Action item:
Your reply must contain exactly the lines running from the one with "Given: Click the" to the last line of the entries below, both included, and no other lines.
Segment Start: Provided data
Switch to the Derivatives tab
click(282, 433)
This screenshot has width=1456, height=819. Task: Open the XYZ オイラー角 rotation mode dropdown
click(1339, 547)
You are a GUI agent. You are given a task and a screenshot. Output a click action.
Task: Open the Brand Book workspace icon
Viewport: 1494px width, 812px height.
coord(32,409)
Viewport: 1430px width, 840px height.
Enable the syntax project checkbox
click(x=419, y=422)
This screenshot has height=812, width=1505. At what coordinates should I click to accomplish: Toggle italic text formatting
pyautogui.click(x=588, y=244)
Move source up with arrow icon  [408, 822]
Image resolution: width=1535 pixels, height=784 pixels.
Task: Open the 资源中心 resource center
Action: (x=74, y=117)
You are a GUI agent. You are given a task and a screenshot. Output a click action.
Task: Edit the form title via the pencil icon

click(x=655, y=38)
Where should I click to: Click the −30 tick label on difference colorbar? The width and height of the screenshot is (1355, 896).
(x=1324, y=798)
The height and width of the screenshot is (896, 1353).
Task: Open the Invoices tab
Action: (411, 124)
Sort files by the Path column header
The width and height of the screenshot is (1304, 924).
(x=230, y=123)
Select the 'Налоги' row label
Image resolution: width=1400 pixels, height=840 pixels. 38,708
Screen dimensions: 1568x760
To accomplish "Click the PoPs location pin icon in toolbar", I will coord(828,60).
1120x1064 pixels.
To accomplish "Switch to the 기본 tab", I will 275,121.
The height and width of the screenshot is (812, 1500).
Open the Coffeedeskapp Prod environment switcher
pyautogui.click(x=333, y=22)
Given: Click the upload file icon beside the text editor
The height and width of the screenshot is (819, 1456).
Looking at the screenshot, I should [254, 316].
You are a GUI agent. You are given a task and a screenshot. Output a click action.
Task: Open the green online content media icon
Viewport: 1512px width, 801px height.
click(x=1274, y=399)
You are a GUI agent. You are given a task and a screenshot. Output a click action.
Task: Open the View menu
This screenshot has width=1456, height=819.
Segment End: Provided data
Reply to the task:
Given: Click the upload file icon beside the text editor
The height and width of the screenshot is (819, 1456).
Looking at the screenshot, I should [254, 316].
You are a GUI agent. You are given a task and a screenshot. Output a click action.
Task: Open the green online content media icon
Viewport: 1512px width, 801px height.
click(x=1274, y=399)
You are a GUI agent. You are given a task and a screenshot. Output a click action.
Task: Open the View menu
This screenshot has width=1456, height=819.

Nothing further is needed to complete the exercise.